**Actions to take**.
1. Answer these questions about the goat forum post:
(a) What weather has the poster had recently?
(b) What feeder is the second question about?
(c) Where on the goats did copper coloring appear?
2. From the goat forum post, echo the stretch from "Hi everyone!" through "a 'double-tuf mini feeder'." word for word.

━━ Extract provided ━━

# Clicky knee joints (cae negative) and a feed container question.



## squeak (Jun 21, 2012)

Hi everyone!
I hope the weather is cooling in your part of the world! It sounded horrendous there for a while... here we have had a few frosts and my old ladies are wearing jackets! Anyhow, to business...
My 2 questions for today are about clicky (as in 'click click', audible noises) knee joints and a 'double-tuf mini feeder'. 
1. Some, not all, of my goats (a mix of ages, cae negative, not necessarily milking) sometimes have an audible clicking noise when they walk, coming from the knee. Any ideas? I feed seaweed meal ad lib, and have done for about 6 months, and a product called nutrimol (http://www.multicrop.com.au/product-pdf/Nutrimol_MSDS.pdf) (which I'm still sussing out - not sure on the proportions as I had copper colouring appear on the white of the hocks and tailheads - perhaps I overdid it?... am open to advice about that too ). I've been told that the clicking can happen in some goats and not to worry about it, but I'm wondering if there is a better explanation.

━━━
━━ Material provided ━━

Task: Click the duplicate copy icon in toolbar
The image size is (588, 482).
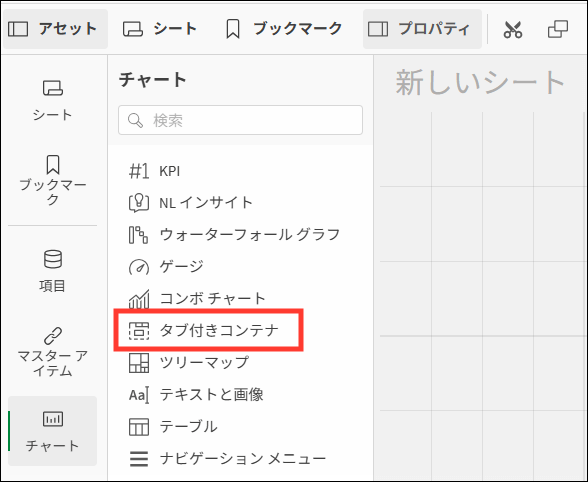Action: [558, 29]
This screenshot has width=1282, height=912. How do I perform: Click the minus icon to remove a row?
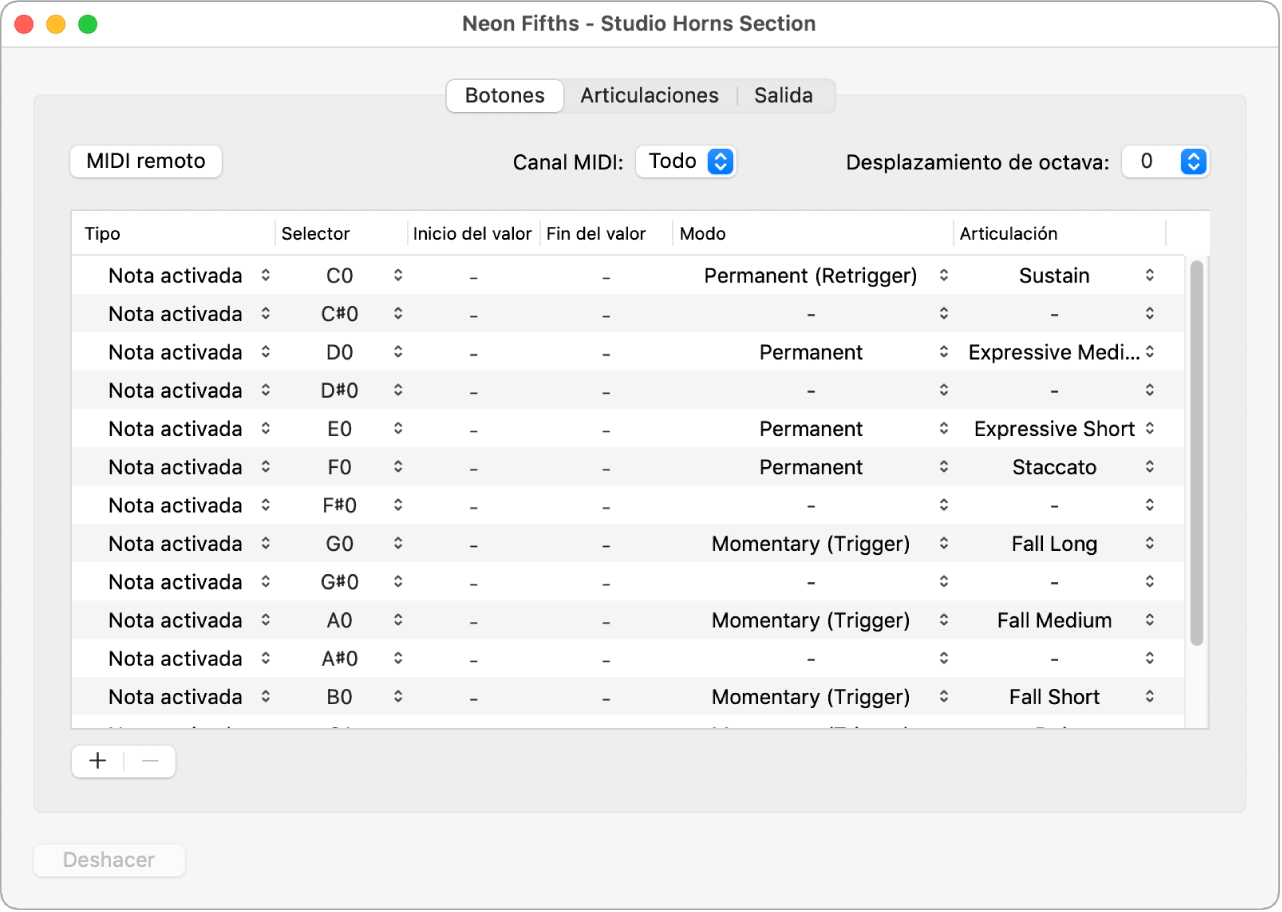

━━━

**Solved tasks**.
1.
(a) A few frosts.
(b) A 'double-tuf mini feeder'.
(c) On the white of the hocks and tailheads.

2.
Hi everyone!
I hope the weather is cooling in your part of the world! It sounded horrendous there for a while... here we have had a few frosts and my old ladies are wearing jackets! Anyhow, to business...
My 2 questions for today are about clicky (as in 'click click', audible noises) knee joints and a 'double-tuf mini feeder'.